Article:
++++++

Signé à Ottawa, Canada, ce 13e jour de février 2013.

 

 

 

« Robert J. Hogan »

Juge Hogan

 

Traduction certifiée conforme

ce 15e jour de mai 2013.

 

 

 

Mario Lagacé, jurilinguiste


 

 

 

Référence : 2013CCI35

Date : 20130131

Dossier : 2011-940(IT)G

ENTRE :

 

MYRDAN INVESTMENTS INC.,

 

appelante,

et

 

SA MAJESTÉ LA REINE,

intimée,

 

ET ENTRE :

Dossier : 2011-943(IT)G

 

DANIEL HALYK,

appelant,

et

 

SA MAJESTÉ LA REINE,

intimée.

 

[TRADUCTION FRANÇAISE OFFICIELLE]

 

 

MOTIFS DU JUGEMENT

 

Le juge Hogan

 

[1]             Les appels interjetés à l’égard des nouvelles cotisations établies à l’endroit de Myrdan Investments Inc. (« Myrdan » ou l’« appelante ») pour les années d’imposition qui se sont terminées le 31 octobre 2006 et le 31 octobre 2007 et à l’égard de Daniel Halyk (l’« appelant » ou « M. Halyk ») pour l’année d’imposition 2007 portent sur la question de savoir si une camionnette est une « automobile » au sens de la définition qui se trouve au paragraphe 248(1) de la Loi de l’impôt sur le revenu (la « Loi ») ou si ce véhicule est visé par les exceptions prévues aux sous‑alinéas (ii) et (iii) de l’alinéa d) de cette définition.

 

1.       Le contexte

 

[2]             M. Halyk est le fondateur de Myrdan.

 

[3]             M. Halyk est aussi le fondateur d’une société ouverte à vocation énergétique appelée Total Energy Services Inc. (« Total Energy »). Pendant les années d’imposition en cause, M. Halyk était le PDG de Total Energy.

 

[4]             Total Energy exploite de 30 à 35 succursales dans l’Ouest du Canada et dans le Nord-Ouest des États‑Unis. Total Energy compte trois divisions : Chinook Drilling possède et exploite environ 15 appareils de forage; Bidell Compression exploite une entreprise de compression de gaz; la troisième division s’occupe de location et de transports.

 

[5]             Myrdan est une société privée sous contrôle canadien qui a été constituée en société en vertu des lois de la province d’Alberta. Pendant toute la période en cause, M. Halyk détenait 100 % des actions de Myrdan. Myrdan fournit des services de consultation d’affaires, particulièrement à Total Energy, et investit dans un certain nombre d’autres entreprises. Par exemple, elle est l’unique propriétaire de la société Theo Halyk Company Limited (la société « Theo Halyk »), qui a été fondée par la famille Halyk. Myrdan investit aussi directement dans une entreprise de production de biodiesel, alors appelée Milligan Bio-Tech Inc. (« Milligan »), à Foam Lake, en Saskatchewan.

++++++

Consignes de travail:
Poursuivez, s'il vous plaît, les motifs du jugement sur la camionnette de M. Halyk et Myrdan à partir de leur dernière phrase. Les entrées n'interviennent pas dans ce travail.

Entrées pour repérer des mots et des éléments
++++++

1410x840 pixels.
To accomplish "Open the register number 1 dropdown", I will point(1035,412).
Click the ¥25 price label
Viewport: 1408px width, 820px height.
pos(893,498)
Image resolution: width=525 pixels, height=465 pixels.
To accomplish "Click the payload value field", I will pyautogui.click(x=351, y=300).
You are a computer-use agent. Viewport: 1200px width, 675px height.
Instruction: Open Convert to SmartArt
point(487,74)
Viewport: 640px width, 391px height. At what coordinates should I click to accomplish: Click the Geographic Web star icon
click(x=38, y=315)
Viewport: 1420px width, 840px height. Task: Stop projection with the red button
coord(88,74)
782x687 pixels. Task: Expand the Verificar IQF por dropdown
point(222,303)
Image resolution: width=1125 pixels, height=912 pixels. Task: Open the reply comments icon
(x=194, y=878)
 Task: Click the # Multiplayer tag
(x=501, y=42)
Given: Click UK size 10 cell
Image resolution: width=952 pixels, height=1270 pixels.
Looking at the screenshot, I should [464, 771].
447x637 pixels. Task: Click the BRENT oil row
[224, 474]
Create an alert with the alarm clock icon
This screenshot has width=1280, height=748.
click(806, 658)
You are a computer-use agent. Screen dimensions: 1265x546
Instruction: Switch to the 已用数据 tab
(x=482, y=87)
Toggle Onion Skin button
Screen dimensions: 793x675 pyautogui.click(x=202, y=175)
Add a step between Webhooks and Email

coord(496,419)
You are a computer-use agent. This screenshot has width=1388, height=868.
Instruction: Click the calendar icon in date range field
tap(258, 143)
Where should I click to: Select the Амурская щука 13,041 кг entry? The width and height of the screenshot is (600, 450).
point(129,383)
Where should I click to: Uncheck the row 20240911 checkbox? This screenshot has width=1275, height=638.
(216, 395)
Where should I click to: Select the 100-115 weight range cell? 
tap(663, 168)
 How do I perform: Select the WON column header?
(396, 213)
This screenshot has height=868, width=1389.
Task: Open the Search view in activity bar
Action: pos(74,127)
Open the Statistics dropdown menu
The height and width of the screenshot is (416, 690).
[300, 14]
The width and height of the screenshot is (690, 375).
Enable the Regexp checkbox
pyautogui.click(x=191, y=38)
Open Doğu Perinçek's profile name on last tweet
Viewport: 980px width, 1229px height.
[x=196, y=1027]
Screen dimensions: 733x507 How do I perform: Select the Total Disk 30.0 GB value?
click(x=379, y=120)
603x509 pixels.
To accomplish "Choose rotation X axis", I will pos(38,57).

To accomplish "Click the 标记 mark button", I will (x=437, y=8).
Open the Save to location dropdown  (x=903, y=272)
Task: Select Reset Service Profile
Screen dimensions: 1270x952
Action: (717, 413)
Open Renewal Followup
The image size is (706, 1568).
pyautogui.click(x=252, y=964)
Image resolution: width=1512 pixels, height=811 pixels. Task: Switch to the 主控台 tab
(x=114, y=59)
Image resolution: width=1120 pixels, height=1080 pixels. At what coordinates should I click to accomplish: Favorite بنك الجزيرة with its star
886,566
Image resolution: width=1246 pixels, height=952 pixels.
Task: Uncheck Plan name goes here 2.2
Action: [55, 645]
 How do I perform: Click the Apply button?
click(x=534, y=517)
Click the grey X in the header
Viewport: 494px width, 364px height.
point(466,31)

++++++

Résultat obtenu:
[6]             Myrdan a participé à la constitution de la société Trident Capital Partner (« Trident ») à titre de commanditaire. Trident est une entreprise de placement, qui investit principalement dans des entreprises du domaine de l’énergie telles que Synoil Energy Services et Phoenix Technology Services. Elle est également propriétaire de GBM Trailer Services, entreprise de réparation de remorques-citernes de pétrole brut. Par l’entremise de M. Halyk, Trident a elle aussi investi dans l’entreprise de production de biodiesel Milligan, située à Foam Lake, dans laquelle Myrdan avait des intérêts.

 

[7]             D’une manière générale, le portefeuille de Trident comprend de quatre à six placements principaux à la fois. Myrdan participe aux bénéfices de Trident en sa qualité de commanditaire à 50 %, mais elle a aussi ses propres placements.

 

[8]             Pour remplir ses fonctions de PDG de Total Energy, M. Halyk devait se rendre dans un certain nombre d’endroits afin d’y accomplir les opérations commerciales nécessaires à l’exploitation de Total Energy. Total Energy a conclu une entente avec Myrdan selon laquelle elle versait à cette dernière des honoraires de gestion ainsi qu’une allocation mensuelle au titre des frais liés à l’utilisation d’un véhicule qui convenait à M. Halyk dans l’exercice de ses fonctions de PDG de Total Energy. C’est Myrdan qui assumait le coût en capital du véhicule, et les dépenses liées à l’utilisation du véhicule pour l’exploitation de Total Energy étaient assumées par Total Energy.

 

[9]             En décembre 2006, Myrdan a fait l’acquisition d’un GMC Sierra 2007 (le « camion ») pour 69 055 $, TPS incluse. Le camion comprend une cabine à cinq places et une caisse courte. Lorsqu’elle a acheté le camion, l’appelante a reçu 31 395 $ en échange d’un ancien véhicule de même modèle. M. Halyk se servait du camion et de l’ancien camion aux mêmes fins. En l’espèce, la question en litige pour les deux appelants porte sur l’utilisation du camion.

 

[10]        À l’origine, quand Myrdan a produit sa déclaration de revenus, elle a déclaré que le camion était une immobilisation de catégorie 10. Myrdan avait un autre bien de catégorie 10, soit l’ancien camion qui a été repris en 2007 au moment de l’achat du camion. Si le camion faisait aussi partie de la catégorie 10, la cession de l’ancien camion n’aurait pas donné lieu à une récupération d’amortissement. Toutefois, vu que le ministre du Revenu national (le « ministre ») a établi une nouvelle cotisation en tenant pour acquis que le camion était une immobilisation de catégorie 10.1 parce qu’il s’agissait d’une automobile, et, par conséquent, d’une voiture de tourisme, la reprise de l’ancien camion a donné lieu à une nouvelle cotisation de 13 048 $ à l’égard de la récupération. Par suite de la reclassification du camion par le ministre, une déduction pour amortissement (« DPA ») de 10 834 $ pour un bien de catégorie 10 a été refusée et une DPA de 4 500 $ pour un bien de catégorie 10.1 a été accordée à la place.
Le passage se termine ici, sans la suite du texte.